**Required action 1**
Copy the part of the COVID-19 challenge post that begins at the words "What Made the" and stops after the words "generic approaches miss.", keeping every word the same.
**Required action 2**
According to the COVID-19 challenge post, how many teams entered the challenge?

Segment Start: Source passage

Winning Brazil's National COVID-19 AI Challenge
In August 2020, during my PhD at Radboud University Medical Center, I won 1st place in Brazil’s national COVID-19 CT segmentation challenge, organised by the Government of the State of São Paulo. The challenge drew entries from 30 teams across the country. This post describes the approach, the lessons learned, and what it meant to ship a system that could actually help clinicians during the pandemic.
The Problem
COVID-19 was overwhelming hospitals in Brazil. Radiologists were drowning in CT scans, manually assessing ground-glass opacities and consolidations that indicated infection severity. The challenge: build an automated system to detect and segment COVID-19 lesions in thorax CT scans - accurately enough to be useful in a clinical setting.
The Approach
My solution built on the organ segmentation expertise I had developed during my PhD. The key components were:
- Preprocessing: Normalisation and lung field extraction using a pretrained segmentation model to focus the network on relevant anatomy.
- Architecture: A 3D U-Net variant trained on the challenge dataset with heavy augmentation to compensate for limited annotated data.
- Post-processing: Connected component analysis and probability thresholding tuned to maximise sensitivity for clinical screening.
The entire pipeline was containerised with Docker to ensure reproducible results and easy deployment.
What Made the Difference
Several factors contributed to winning:
- Domain knowledge: Understanding CT imaging physics and anatomy let me choose sensible preprocessing steps that generic approaches miss.
- Transfer learning: Weights pretrained on the large LIDC-IDRI dataset gave a strong starting point before fine-tuning on COVID data.
- Validation discipline: Using a strict held-out validation set and not tuning on it - a basic principle that is easy to violate under competition pressure.
Aftermath
The system was featured by the University of São Paulo and went on to become one of two finalists in the IdeiaGov innovation challenge. It reinforced something I already believed: the gap between research accuracy and clinical utility is closed by engineering discipline, not just better architectures.

Segment End: Source passage
Segment Start: Supplied entries

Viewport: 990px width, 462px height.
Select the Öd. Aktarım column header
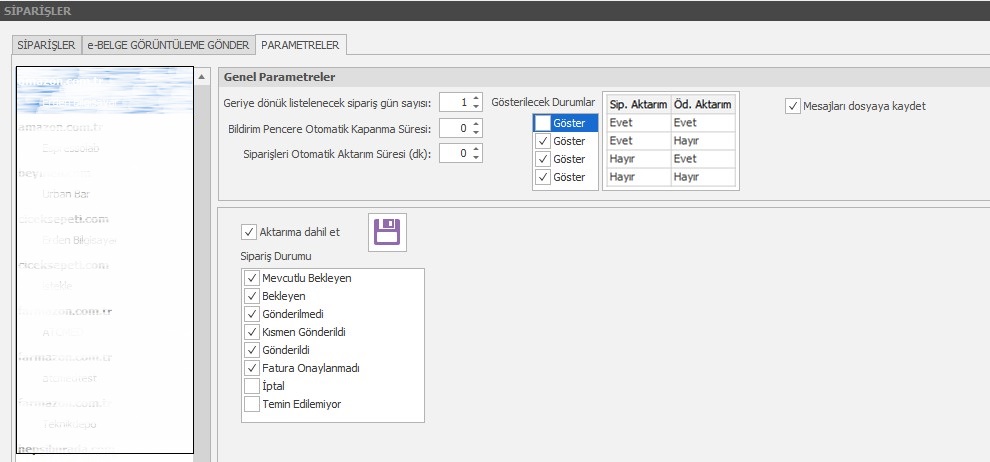[x=703, y=104]
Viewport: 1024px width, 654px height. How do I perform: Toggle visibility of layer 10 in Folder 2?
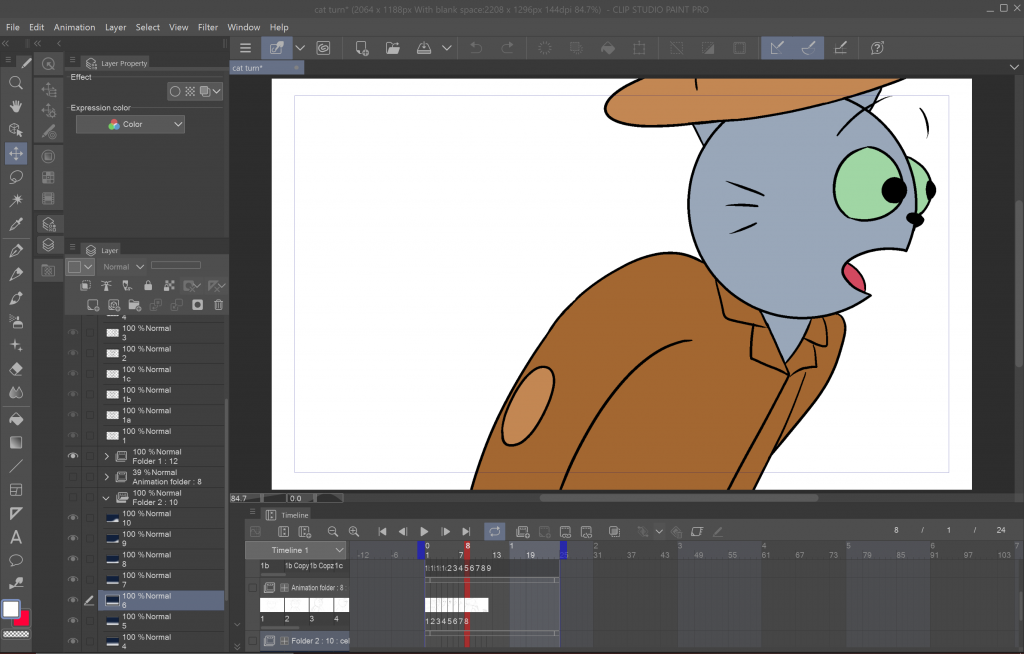[72, 518]
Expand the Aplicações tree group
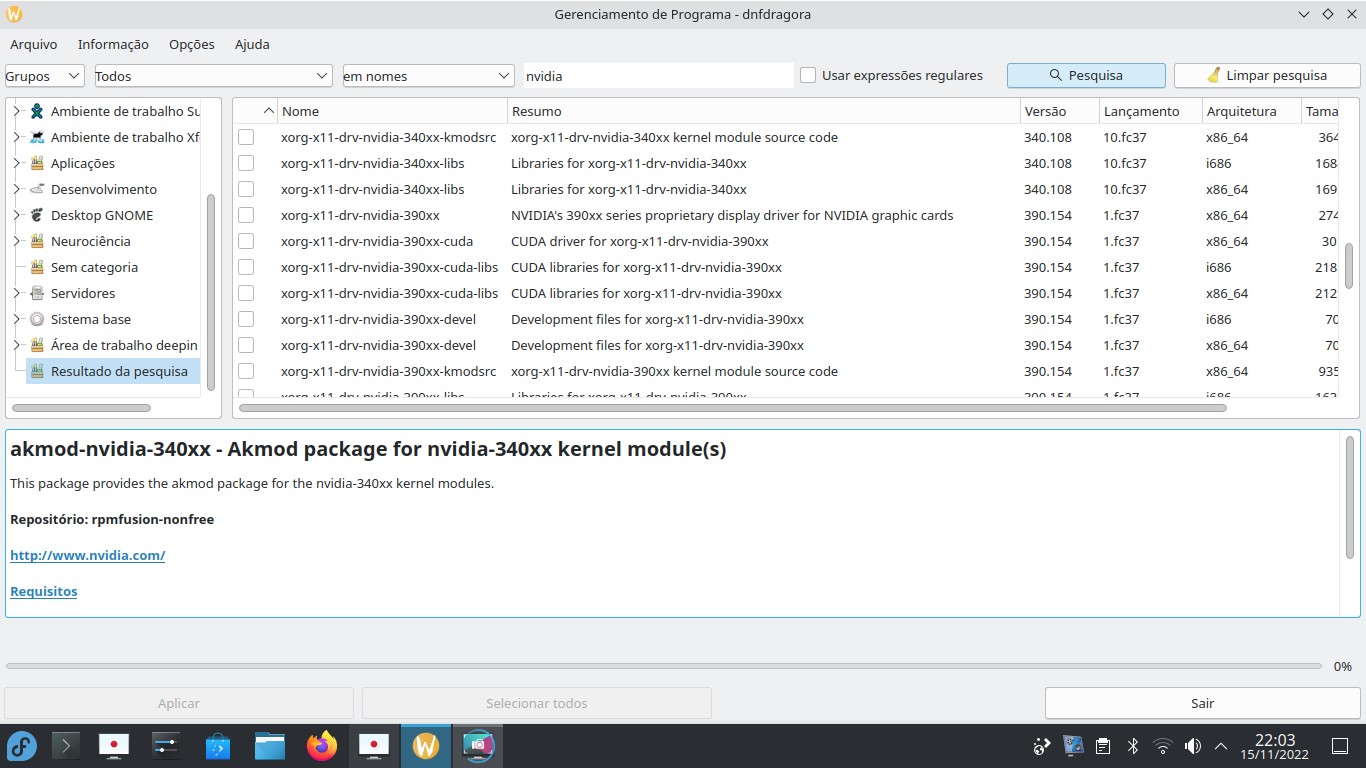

Segment End: Supplied entries

**Response box 1**
What Made the Difference
Several factors contributed to winning:
- Domain knowledge: Understanding CT imaging physics and anatomy let me choose sensible preprocessing steps that generic approaches miss.

**Response box 2**
30 teams from across Brazil.